アシンメトリーを被る・トーク帽2

トーク帽は黒と薄紫の2色を作りました。同じ形で色違いではあまりに芸がなさ過ぎるので、薄紫のほうは少し深めのアシンメトリー。そうすることでクラシックな印象がモダンになったと思います。
じつはこのトーク帽は春先に作った帽子の秋冬バージョンということでお願いされました。
仕上げの段階での飾りはお客さまに確認しながらの作業ではありましたが、リクエストは色だけでほぼお任せのフルオーダー。非常なプレッシャーでもありました。

私は東京国立近代美術館工芸館でガイドスタッフをしています(仕事に支障がないように、主に帽子のオフシーズンに集中しての活動です)。そこで先日からスウェーデンを代表するデザイナー・陶芸家のインゲヤード・ローマン展が始まりました。ガイドをするにあたってはかなりの準備を要します。大変ではありますが今回は特に「デザイン」を深く掘り下げる展覧会なので、自身にとっては非常に充実した勉強の時間になりました。その準備段階においてインゲヤード・ローマンと日本の木村硝子とのコレクションを調べている中で、彼女のこのような言葉を見つけました。

(ラインナップに関しては)今回は、特に何も決まっていなかったの。
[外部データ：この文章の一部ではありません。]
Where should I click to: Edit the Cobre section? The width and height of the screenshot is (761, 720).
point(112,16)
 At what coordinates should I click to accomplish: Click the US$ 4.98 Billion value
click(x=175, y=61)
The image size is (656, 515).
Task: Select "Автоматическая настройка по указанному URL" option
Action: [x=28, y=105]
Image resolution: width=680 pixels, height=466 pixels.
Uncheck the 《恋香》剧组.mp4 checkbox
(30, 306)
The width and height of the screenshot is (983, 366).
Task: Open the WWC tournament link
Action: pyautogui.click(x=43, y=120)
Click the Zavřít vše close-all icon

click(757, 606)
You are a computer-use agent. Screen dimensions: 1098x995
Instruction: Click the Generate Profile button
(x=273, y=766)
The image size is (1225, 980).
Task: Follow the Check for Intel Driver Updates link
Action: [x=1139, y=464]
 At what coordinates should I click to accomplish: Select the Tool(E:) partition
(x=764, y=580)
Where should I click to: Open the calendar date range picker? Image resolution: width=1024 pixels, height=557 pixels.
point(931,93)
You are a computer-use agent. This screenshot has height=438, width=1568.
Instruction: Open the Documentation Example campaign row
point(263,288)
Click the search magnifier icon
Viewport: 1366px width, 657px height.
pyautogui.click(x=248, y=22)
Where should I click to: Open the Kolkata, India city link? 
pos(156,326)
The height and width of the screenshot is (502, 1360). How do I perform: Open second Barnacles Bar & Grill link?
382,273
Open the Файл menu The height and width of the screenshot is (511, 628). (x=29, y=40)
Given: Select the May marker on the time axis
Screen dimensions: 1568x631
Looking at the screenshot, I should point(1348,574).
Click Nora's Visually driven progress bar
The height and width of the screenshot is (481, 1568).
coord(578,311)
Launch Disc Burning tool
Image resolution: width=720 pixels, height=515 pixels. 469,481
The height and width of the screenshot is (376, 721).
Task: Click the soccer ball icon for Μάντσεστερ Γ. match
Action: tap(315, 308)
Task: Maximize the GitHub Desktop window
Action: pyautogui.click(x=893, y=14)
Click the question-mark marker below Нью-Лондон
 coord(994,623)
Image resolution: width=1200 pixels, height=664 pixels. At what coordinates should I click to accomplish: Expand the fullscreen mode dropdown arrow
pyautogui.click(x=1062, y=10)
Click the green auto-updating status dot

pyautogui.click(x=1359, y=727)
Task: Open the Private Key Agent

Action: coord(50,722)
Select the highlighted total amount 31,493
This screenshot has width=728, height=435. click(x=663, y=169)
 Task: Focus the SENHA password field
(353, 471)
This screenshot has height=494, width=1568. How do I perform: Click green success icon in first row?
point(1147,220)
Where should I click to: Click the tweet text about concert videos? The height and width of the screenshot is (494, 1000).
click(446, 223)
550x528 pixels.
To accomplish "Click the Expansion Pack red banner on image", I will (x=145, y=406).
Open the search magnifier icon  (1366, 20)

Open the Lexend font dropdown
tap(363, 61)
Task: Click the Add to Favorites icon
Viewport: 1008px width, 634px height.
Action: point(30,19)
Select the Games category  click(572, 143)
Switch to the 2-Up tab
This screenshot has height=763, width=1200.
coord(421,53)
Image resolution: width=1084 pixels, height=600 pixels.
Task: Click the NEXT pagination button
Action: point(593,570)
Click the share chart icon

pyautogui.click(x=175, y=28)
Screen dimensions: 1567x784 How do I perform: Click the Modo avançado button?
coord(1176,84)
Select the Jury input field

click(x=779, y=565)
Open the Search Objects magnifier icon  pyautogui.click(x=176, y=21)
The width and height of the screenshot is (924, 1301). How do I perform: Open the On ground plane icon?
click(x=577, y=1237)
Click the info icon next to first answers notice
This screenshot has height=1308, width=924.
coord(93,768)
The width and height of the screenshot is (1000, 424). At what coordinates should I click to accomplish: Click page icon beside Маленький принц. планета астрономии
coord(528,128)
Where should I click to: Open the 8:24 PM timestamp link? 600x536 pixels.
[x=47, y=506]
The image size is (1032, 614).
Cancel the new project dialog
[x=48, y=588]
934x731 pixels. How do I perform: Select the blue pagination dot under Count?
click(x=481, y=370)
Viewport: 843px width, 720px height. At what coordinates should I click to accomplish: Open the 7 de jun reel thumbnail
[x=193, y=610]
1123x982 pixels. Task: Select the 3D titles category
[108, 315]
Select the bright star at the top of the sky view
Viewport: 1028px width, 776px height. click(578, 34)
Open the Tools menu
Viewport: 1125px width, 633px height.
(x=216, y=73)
木村社長に「ノーコンセプトで好きにやっていいよ」と言われたことが、デザインするときの贅沢な悩みだったわ(笑)。彼は常に、「自分の作りたいものを作るべき」と言う信念の方だと伺っていたのですが、アーティストの才能が自由に開くことを心から楽しむタイプなのね。「ものづくりとはそうあるべき、それでこそよいものができる」という思いが根本にあるのでしょう。ビジネスはいろんな制限がありますけど、できることなら自由にモノづくりをしていきたい。だから嬉しかったわ。
ふむふむ、木村硝子店のなかまたち。#07

自身に重ね合わせて「はっ」としました。
クライアントであるお客さまは私のクリエーションが気に入って、オーダーを下さったことには間違いないでしょう。もしそこに「私が作りたいものを作ることで可能性を最大に引き出せたら」という気持ちを持って下さっていたのだとしたら。

インゲヤード・ローマンは70歳過ぎても新しい素材、新しい仕事に積極的に取り組んでいます。「課題(もしくは難題)は自分を成長させる」との彼女の言葉はオーダーをいただいた私の気持ちに非常に寄り添うものでした。
今回のトーク帽でオーダーに取り組む考えが少し変わったように思えます。お客さまに喜んでいただく帽子を作るのは当然のこと、そしてそこに私のクリエーションを最大に発揮出来れば、その帽子は明らかにお客さまと私とのコラボレーションになるのです。